International Association for Cryptologic Research

International Association
for Cryptologic Research

CryptoDB

Jack Doerner

Publications

Year
Venue
Title
2024
EUROCRYPT
Constant-Round Simulation-Secure Coin Tossing Extension with Guaranteed Output
Common randomness is an essential resource in many applications. However, a celebrated result of Cleve (STOC 86) rules out the possibility of tossing a fair coin from scratch in the presence of a dishonest majority. A second-best alternative is a Coin Tossing Extension (CTE) protocol, which uses an "online" oracle that produces a small number of common random bits to generate a large number of common random-looking bits.This work initiates the systematic study of fully-secure CTE, which guarantees output even in the presence of malicious behavior. A fully-secure two-party statistical CTE protocol with black-box simulation was implicit in Hofheinz et al. (Eurocrypt 06), but its round complexity is nearly linear in its output length. The problem of constant-round CTE with superlogarithmic stretch remained open. We prove that any statistical CTE with full black-box security and superlogarithmic stretch must have superconstant rounds.
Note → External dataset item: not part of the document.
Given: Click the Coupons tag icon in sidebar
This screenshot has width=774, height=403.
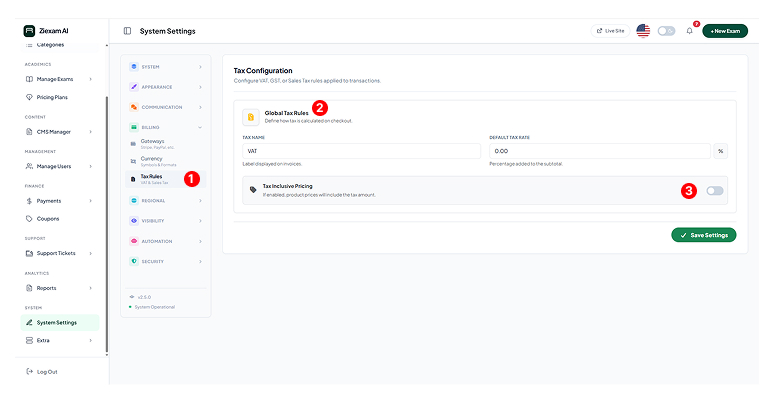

To circumvent this impossibility we investigate fully-secure computational CTE, and prove that with N parties and any polynomial stretch: • One round suffices for CTE under subexponential LWE, even with Universally Composable security against adaptive corruptions. • One-round CTE is implied by DDH or the hidden subgroup assumption in class groups, with a short, reusable Uniform Random String, and by both DCR and QR, with a reusable Structured Reference String. • One-way functions imply CTE with O(N) rounds, and thus constant-round CTE for any constant number of parties. Such results were not known even in the two-party setting with standalone, static security. Furthermore, we extend one-round CTE to sample from any efficient distribution, via strong assumptions that include indistinguishability obfuscation. Our one-round CTE protocols can be interpreted as explainable variants of classical randomness extractors, wherein a (short) seed and a source instance can be efficiently reverse-sampled given a random output. Such explainable extractors may be of independent interest.
2022
EUROCRYPT
Guaranteed Output in O(sqrt(n)) Rounds for Round-Robin Sampling Protocols 📺
We introduce a notion of round-robin secure sampling that captures several protocols in the literature, such as the "powers-of-tau" setup protocol for pairing-based polynomial commitments and zk-SNARKs, and certain verifiable mixnets. Due to their round-robin structure, protocols of this class inherently require n sequential broadcast rounds, where n is the number of participants. We describe how to compile them generically into protocols that require only O(sqrt(n)) broadcast rounds. Our compiled protocols guarantee output delivery against any dishonest majority. This stands in contrast to prior techniques, which require Omega(n) sequential broadcasts in most cases (and sometimes many more). Our compiled protocols permit a certain amount of adversarial bias in the output, as all sampling protocols with guaranteed output must, due to Cleve's impossibility result (STOC'86). We show that in the context of the aforementioned applications, this bias is harmless.
2022
JOFC
Multiparty Generation of an RSA Modulus
We present a new multiparty protocol for the distributed generation of biprime RSA moduli, with security against any subset of maliciously colluding parties assuming oblivious transfer and the hardness of factoring. Our protocol is highly modular, and its uppermost layer can be viewed as a template that generalizes the structure of prior works and leads to a simpler security proof. We introduce a combined sampling-and-sieving technique that eliminates both the inherent leakage in the approach of Frederiksen et al. (Crypto’18) and the dependence upon additively homomorphic encryption in the approach of Hazay et al. (JCrypt’19). We combine this technique with an efficient, privacy-free check to detect malicious behavior retroactively when a sampled candidate is not a biprime and thereby overcome covert rejection-sampling attacks and achieve both asymptotic and concrete efficiency improvements over the previous state of the art.
2020
CRYPTO
Multiparty Generation of an RSA Modulus 📺
We present a new multiparty protocol for the distributed generation of biprime RSA moduli, with security against any subset of maliciously colluding parties assuming oblivious transfer and the hardness of factoring. Our protocol is highly modular, and its uppermost layer can be viewed as a template that generalizes the structure of prior works and leads to a simpler security proof. We introduce a combined sampling-and-sieving technique that eliminates both the inherent leakage in the approach of Frederiksen et al. (Crypto'18), and the dependence upon additively homomorphic encryption in the approach of Hazay et al. (JCrypt'19). We combine this technique with an efficient, privacy-free check to detect malicious behavior retroactively when a sampled candidate is not a biprime, and thereby overcome covert rejection-sampling attacks and achieve both asymptotic and concrete efficiency improvements over the previous state of the art.